Mole Fraction COCl2= ?

Answer 1

K_p = P(COCl₂) / P(CO) P(Cl₂)
In going to equilibrium, P(COCl₂) gains the stoichiometric partial pressure p from an initial pressure of 0, while both P(CO) and P(Cl₂) lose p pressure. The K_p equation becomes
3.10 = p / (404-p) (257-p)
which rearranges to the quadratic
3.1p² - 2048.1p + 321866.8 = 0.
Using the quadratic formula, we get two answers, p = 256.57 torr and p = 403.11 torr. Since Cl₂ can't lose any more than 257 torr, the former value is the one we want. At equilibrium then:
P(COCl₂) = p = 256.57 torr
P(CO) = 404-p = 147.43 torr
P(Cl₂) = 257-p = 0.43 torr.
The equilibrium composition is checked by substituting these partial pressures back into the equilibrium equation to recalculate K_p.
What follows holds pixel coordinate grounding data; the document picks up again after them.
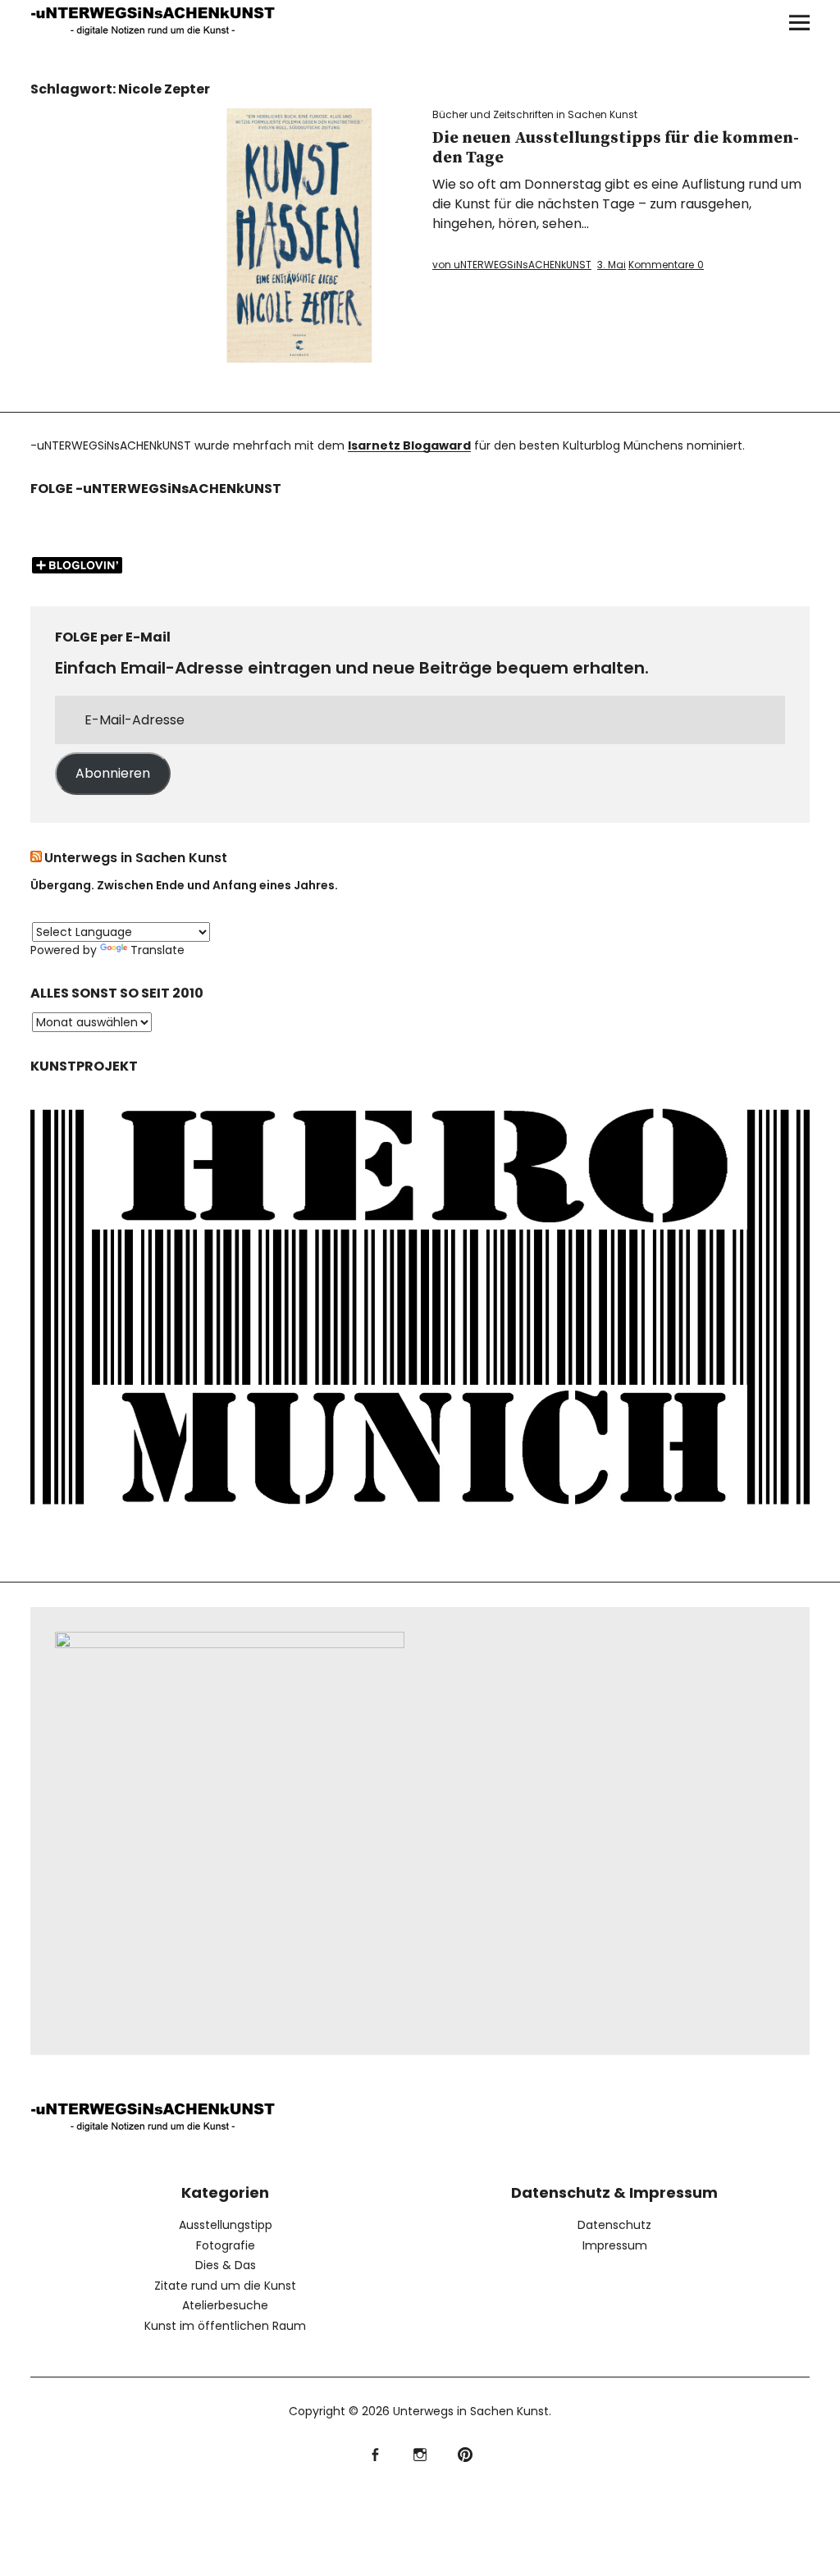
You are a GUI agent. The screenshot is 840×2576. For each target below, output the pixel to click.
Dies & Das (225, 2265)
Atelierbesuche (225, 2305)
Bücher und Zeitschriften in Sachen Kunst (534, 114)
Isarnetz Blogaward (409, 445)
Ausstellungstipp (225, 2225)
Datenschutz (614, 2225)
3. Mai (611, 265)
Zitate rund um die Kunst (225, 2285)
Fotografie (225, 2245)
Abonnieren (112, 773)
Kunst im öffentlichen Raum (225, 2326)
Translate (157, 950)
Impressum (614, 2245)
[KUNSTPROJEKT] (420, 1520)
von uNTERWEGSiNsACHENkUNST (511, 265)
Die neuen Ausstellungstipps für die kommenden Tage (615, 148)
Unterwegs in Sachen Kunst (135, 857)
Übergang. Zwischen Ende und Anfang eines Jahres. (184, 885)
The question asks for mole fraction of COCl₂ in the equilibrium composition; we can do this easily by remembering the ideal gas law
PV=nRT.
This tells us that, if V and T are constant, the number of moles of a gas is directly proportional to its partial pressure in the mixture. The mole fraction of COCl₂ is therefore:
X(COCl₂) = 256.57 / (256.57 + 147.43 + 0.43) = 0.634, or about 63.4% by mole.